In terms of space, it makes a very little difference. byte and short would complicate things, I don't think this micro optimization worth it since we are talking about a fixed amount of variables.
byte is relevant and useful when you program for embedded devices or dealing with files/networks. Also these primitives are limited, what if the calculations might exceed their limits in the future? Try to think about an extension for Calendar class that might evolve bigger numbers.
Also note that in a 64-bit processors, locals will be saved in registers and won't use any resources, so using int, short and other primitives won't make any difference at all. Moreover, many Java implementations align variables* (and objects).
* byte and short occupy the same space as int if they are local variables, class variables or even instance variables. Why? Because in (most) computer systems, variables addresses are aligned, so for example if you use a single byte, you'll actually end up with two bytes - one for the variable itself and another for the padding.
On the other hand, in arrays, byte take 1 byte, short take 2 bytes and int take four bytes, because in arrays only the start and maybe the end of it has to be aligned. This will make a difference in case you want to use, for example, System.arraycopy(), then you'll really note a performance difference.

Because arithmetic operations are easier when using integers compared to shorts. Assume that the constants were indeed modeled by short values. Then you would have to use the API in this manner:
short month = Calendar.JUNE;
month = month + (short) 1; // is july
Notice the explicit casting. Short values are implicitly promoted to int values when they are used in arithmetic operations. (On the operand stack, shorts are even expressed as ints.) This would be quite cumbersome to use which is why int values are often preferred for constants.
Compared to that, the gain in storage efficiency is minimal because there only exists a fixed number of such constants. We are talking about 40 constants. Changing their storage from int to short would safe you 40 * 16 bit = 80 byte. See this answer for further reference.

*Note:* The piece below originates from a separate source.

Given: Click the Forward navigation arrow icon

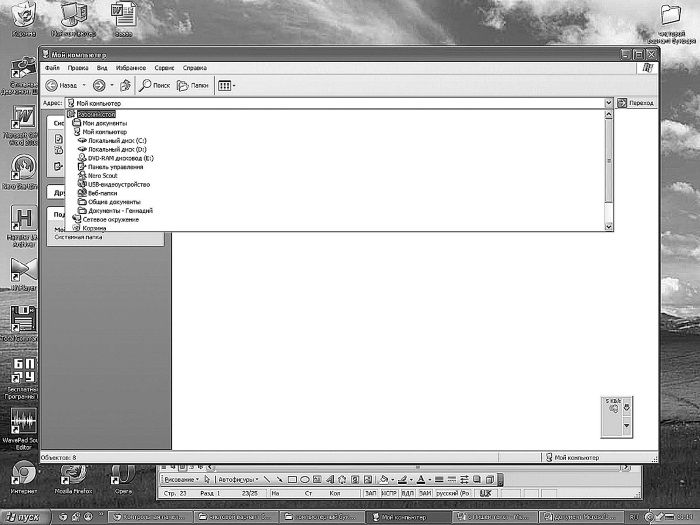Looking at the screenshot, I should click(100, 85).
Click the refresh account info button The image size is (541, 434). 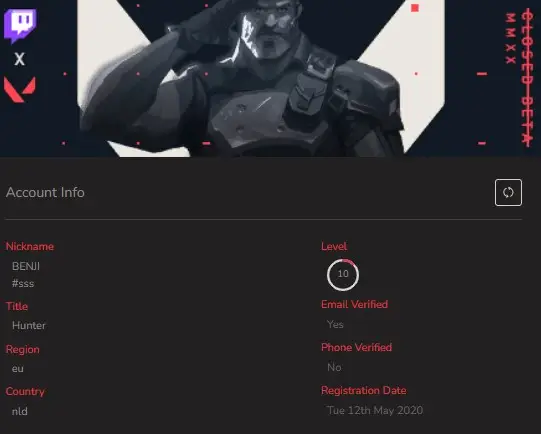coord(508,193)
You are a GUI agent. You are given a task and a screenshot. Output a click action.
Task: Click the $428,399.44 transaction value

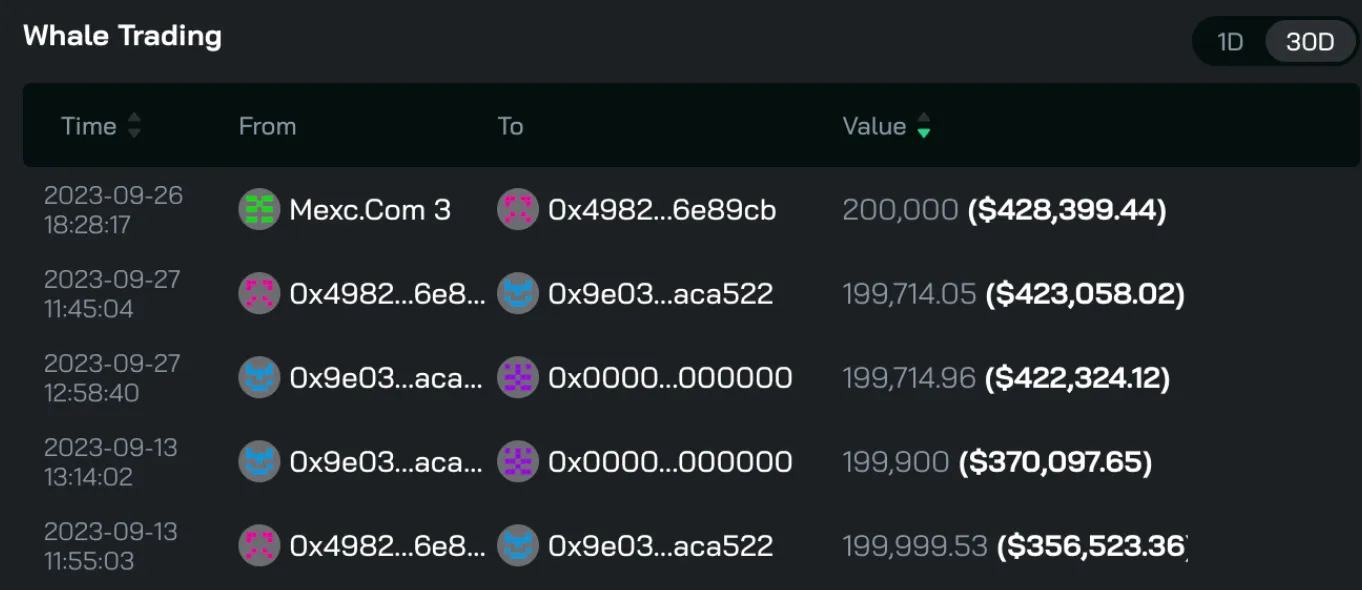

The design complexity of a virtual machine is a function of how many kinds of operations it can perform. It's easier to having four implementations of an instruction like "multiply"--one each for 32-bit integer, 64-bit integer, 32-bit floating-point, and 64-bit floating-point--than to have, in addition to the above, versions for the smaller numerical types as well. A more interesting design question is why there should be four types, rather than fewer (performing all integer computations with 64-bit integers and/or doing all floating-point computations with 64-bit floating-point values). The reason for using 32-bit integers is that Java was expected to run on many platforms where 32-bit types could be acted upon just as quickly as 16-bit or 8-bit types, but operations on 64-bit types would be noticeably slower. Even on platforms where 16-bit types would be faster to work with, the extra cost of working with 32-bit quantities would be offset by the simplicity afforded by only having 32-bit types.
As for performing floating-point computations on 32-bit values, the advantages are a bit less clear. There are some platforms where a computation like float a=b+c+d; could be performed most quickly by converting all operands to a higher-precision type, adding them, and then converting the result back to a 32-bit floating-point number for storage. There are other platforms where it would be more efficient to perform all computations using 32-bit floating-point values. The creators of Java decided that all platforms should be required to do things the same way, and that they should favor the hardware platforms for which 32-bit floating-point computations are faster than longer ones, even though this severely degraded PC both the speed and precision of floating-point math on a typical PC, as well as on many machines without floating-point units. Note, btw, that depending upon the values of b, c, and d, using higher-precision intermediate computations when computing expressions like the aforementioned float a=b+c+d; will sometimes yield results which are significantly more accurate than would be achieved of all intermediate operands were computed at float precision, but will sometimes yield a value which is a tiny bit less accurate. In any case, Sun decided everything should be done the same way, and they opted for using minimal-precision float values.
Note that the primary advantages of smaller data types become apparent when large numbers of them are stored together in an array; even if there were no advantage to having individual variables of types smaller than 64-bits, it's worthwhile to have arrays which can store smaller values more compactly; having a local variable be a byte rather than an long saves seven bytes; having an array of 1,000,000 numbers hold each number as a byte rather than a long waves 7,000,000 bytes. Since each array type only needs to support a few operations (most notably read one item, store one item, copy a range of items within an array, or copy a range of items from one array to another), the added complexity of having more array types is not as severe as the complexity of having more types of directly-usable discrete numerical values.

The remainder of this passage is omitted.